• _Goal of the exercise_
If a line of the data below contains the string "value", copy it into your answer.

• _Material for this exercise_

..........

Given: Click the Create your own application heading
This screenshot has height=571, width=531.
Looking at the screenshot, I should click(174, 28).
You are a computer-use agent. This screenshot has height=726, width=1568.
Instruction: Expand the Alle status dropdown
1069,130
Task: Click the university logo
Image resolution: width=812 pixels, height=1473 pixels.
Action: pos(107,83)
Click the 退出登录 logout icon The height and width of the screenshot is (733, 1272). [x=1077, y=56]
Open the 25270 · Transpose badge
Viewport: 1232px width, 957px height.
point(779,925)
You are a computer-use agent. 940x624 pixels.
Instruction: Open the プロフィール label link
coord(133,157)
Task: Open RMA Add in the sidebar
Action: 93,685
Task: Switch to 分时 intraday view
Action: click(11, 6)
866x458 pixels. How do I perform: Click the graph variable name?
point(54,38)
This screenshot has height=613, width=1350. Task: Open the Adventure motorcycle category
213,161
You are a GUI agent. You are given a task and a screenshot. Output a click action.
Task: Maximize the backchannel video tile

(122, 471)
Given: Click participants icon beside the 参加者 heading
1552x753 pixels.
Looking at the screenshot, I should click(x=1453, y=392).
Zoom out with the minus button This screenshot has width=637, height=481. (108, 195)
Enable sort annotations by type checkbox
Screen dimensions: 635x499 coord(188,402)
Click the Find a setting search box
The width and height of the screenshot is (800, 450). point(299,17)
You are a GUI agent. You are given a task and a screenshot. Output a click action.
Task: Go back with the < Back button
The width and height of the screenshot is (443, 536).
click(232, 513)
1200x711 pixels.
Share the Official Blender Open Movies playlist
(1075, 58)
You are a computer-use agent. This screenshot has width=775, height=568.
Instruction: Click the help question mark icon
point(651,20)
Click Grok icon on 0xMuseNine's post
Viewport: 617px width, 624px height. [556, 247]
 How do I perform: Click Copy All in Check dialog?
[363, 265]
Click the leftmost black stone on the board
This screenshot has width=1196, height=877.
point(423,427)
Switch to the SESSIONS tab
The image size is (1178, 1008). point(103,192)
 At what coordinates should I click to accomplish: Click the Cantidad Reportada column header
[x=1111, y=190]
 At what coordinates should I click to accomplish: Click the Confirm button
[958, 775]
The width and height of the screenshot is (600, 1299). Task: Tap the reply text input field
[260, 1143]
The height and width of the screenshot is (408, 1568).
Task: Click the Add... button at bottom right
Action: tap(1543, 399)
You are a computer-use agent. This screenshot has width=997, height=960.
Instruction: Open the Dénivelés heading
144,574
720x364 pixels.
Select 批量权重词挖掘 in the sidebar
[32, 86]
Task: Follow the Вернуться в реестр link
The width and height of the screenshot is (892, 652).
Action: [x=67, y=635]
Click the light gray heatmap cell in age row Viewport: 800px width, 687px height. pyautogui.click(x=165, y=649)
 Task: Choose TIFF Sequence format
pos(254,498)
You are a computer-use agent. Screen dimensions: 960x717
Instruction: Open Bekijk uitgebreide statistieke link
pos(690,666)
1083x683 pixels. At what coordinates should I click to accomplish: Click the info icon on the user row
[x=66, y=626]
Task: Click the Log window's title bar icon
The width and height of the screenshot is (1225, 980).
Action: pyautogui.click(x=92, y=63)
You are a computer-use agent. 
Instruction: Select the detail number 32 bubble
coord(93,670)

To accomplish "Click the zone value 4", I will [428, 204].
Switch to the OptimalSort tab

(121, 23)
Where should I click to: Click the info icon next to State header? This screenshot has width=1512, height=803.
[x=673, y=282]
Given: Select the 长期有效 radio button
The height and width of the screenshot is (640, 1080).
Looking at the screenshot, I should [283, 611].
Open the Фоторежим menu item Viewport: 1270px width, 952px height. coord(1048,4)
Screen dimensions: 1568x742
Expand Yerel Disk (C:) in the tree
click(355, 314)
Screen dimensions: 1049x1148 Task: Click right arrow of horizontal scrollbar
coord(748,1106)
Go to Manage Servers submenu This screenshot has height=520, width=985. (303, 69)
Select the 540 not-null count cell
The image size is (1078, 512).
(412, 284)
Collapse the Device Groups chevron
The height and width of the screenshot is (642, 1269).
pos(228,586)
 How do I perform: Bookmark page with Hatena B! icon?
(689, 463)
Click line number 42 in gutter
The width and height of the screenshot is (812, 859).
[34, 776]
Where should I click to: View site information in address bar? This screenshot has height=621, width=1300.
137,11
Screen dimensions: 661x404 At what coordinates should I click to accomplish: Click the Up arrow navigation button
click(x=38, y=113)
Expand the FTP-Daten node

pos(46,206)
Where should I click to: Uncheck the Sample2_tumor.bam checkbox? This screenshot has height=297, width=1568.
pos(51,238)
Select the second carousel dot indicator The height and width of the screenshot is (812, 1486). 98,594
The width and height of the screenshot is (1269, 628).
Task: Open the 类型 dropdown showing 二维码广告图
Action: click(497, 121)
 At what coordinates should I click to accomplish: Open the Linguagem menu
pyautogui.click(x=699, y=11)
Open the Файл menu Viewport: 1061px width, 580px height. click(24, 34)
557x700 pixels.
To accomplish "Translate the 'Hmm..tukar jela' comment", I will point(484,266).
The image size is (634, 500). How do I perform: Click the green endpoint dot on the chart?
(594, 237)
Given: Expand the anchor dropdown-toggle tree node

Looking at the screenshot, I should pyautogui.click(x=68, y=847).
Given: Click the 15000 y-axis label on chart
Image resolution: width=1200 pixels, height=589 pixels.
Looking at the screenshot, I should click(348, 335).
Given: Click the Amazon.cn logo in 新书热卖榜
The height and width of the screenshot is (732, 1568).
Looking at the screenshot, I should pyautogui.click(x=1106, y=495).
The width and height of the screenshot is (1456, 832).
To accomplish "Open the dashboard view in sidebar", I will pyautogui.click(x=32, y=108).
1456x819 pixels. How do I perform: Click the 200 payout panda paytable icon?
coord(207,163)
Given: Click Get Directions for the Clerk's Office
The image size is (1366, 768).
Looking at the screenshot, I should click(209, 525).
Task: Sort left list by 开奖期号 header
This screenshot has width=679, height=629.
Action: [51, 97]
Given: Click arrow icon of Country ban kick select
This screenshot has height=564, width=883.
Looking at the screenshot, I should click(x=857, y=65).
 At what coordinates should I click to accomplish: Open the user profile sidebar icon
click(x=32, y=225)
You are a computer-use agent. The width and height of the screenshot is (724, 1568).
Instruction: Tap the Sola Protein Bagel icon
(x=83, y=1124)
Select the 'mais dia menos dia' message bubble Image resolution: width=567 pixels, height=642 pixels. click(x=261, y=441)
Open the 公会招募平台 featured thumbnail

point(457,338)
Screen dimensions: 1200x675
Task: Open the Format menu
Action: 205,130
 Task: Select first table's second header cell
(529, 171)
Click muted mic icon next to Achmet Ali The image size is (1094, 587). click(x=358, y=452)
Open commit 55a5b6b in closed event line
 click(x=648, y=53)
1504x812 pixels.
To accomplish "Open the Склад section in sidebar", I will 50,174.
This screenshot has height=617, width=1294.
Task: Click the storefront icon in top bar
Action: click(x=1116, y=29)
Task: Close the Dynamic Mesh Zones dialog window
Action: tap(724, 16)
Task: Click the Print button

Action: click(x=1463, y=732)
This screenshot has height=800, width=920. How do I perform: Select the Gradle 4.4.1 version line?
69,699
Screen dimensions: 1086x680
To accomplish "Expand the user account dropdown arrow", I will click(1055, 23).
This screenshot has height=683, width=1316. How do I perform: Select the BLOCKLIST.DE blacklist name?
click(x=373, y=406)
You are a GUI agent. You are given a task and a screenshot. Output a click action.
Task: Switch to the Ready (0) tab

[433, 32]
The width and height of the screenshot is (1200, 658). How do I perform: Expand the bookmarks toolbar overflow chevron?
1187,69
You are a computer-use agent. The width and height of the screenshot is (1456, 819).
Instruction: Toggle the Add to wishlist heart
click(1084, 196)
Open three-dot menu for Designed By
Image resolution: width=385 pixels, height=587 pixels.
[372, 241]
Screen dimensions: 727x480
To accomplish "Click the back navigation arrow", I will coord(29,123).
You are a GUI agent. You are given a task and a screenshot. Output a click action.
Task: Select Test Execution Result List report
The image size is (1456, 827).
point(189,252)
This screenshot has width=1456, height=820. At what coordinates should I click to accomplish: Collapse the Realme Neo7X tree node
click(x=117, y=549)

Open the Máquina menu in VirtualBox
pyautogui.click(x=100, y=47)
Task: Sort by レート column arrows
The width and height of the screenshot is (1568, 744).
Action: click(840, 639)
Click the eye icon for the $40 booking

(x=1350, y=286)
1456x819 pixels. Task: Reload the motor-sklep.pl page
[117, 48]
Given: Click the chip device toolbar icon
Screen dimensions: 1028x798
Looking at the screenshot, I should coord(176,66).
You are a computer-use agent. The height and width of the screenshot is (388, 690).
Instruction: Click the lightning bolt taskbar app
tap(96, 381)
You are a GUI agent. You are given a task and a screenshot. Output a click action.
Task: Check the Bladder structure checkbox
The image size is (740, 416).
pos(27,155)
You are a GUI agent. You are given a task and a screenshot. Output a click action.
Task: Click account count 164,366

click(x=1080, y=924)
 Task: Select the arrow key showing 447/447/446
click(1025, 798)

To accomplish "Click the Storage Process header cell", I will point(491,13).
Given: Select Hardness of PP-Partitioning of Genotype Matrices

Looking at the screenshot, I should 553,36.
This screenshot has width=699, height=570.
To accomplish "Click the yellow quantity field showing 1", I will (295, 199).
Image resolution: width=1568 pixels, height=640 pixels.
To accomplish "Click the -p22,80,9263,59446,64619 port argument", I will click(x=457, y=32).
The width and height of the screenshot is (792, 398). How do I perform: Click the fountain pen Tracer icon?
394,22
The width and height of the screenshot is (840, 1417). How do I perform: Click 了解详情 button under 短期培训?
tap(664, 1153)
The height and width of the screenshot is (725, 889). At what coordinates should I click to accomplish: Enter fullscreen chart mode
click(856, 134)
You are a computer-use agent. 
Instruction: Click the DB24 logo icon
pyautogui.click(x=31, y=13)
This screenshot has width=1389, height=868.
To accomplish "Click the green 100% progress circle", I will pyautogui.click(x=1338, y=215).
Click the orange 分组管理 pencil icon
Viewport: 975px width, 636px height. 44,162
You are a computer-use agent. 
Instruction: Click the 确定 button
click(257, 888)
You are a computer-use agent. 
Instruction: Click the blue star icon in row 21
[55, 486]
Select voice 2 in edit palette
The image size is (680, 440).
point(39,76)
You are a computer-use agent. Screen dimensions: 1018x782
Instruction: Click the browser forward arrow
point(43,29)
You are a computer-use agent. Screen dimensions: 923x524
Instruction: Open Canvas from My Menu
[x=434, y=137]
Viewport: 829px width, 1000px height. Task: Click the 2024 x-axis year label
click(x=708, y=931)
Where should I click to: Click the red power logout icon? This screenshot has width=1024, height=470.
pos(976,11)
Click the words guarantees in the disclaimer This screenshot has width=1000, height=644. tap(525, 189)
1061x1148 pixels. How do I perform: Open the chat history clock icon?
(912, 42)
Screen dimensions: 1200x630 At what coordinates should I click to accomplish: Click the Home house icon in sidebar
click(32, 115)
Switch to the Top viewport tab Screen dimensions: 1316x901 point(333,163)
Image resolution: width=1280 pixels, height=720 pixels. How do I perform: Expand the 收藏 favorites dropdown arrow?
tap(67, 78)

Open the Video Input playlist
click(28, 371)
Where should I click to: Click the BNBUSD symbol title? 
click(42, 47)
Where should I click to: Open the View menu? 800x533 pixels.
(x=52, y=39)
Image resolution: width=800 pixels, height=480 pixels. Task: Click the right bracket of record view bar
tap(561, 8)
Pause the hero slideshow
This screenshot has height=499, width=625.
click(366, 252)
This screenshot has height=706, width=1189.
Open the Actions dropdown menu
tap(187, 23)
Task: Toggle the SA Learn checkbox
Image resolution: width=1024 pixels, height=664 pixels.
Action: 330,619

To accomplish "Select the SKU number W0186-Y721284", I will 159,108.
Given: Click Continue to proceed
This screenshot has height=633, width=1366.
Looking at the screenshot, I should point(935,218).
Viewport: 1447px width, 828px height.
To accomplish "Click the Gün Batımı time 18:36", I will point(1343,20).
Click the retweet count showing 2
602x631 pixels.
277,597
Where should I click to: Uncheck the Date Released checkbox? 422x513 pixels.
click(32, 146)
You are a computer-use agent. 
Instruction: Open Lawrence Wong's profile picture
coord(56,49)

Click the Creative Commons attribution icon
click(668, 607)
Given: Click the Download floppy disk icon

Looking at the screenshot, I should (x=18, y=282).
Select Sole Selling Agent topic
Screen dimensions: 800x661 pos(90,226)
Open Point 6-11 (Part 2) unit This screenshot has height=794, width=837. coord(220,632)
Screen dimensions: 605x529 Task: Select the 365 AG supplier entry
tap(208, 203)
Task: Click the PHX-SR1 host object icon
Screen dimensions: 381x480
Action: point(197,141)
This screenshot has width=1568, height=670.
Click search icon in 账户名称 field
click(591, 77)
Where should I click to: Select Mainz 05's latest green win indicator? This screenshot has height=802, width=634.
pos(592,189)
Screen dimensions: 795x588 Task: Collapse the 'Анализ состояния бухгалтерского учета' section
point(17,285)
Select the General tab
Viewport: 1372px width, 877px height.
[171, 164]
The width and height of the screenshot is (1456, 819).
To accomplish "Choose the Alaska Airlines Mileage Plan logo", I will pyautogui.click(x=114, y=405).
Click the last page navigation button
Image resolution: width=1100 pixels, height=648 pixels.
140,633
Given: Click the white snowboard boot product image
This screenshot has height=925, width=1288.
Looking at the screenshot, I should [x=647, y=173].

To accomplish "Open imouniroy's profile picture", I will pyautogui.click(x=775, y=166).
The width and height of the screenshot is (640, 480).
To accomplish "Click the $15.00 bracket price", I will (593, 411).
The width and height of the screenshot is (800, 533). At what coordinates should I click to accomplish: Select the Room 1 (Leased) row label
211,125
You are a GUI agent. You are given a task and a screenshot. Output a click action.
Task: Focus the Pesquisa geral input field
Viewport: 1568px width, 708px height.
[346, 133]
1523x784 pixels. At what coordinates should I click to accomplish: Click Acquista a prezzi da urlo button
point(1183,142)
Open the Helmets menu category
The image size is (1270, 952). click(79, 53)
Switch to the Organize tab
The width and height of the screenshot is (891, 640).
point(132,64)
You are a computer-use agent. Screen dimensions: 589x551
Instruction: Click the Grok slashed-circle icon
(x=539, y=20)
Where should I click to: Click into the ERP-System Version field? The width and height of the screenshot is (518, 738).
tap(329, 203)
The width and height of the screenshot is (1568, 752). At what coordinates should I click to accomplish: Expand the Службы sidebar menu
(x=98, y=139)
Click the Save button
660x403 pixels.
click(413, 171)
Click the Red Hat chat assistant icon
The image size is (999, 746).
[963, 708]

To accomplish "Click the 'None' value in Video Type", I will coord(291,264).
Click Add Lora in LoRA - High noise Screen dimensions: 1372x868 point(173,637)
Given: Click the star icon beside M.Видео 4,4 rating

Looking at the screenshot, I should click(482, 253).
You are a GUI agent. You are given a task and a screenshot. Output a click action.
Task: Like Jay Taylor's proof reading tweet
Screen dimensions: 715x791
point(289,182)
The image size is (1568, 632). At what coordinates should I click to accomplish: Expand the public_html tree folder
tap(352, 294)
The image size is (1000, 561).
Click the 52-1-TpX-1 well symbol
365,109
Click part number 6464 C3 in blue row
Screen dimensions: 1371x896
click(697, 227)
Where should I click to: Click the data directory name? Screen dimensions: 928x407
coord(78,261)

..........

• _Solution_
To accomplish "Click the zone value 4", I will [428, 204].
To accomplish "Click the 'None' value in Video Type", I will coord(291,264).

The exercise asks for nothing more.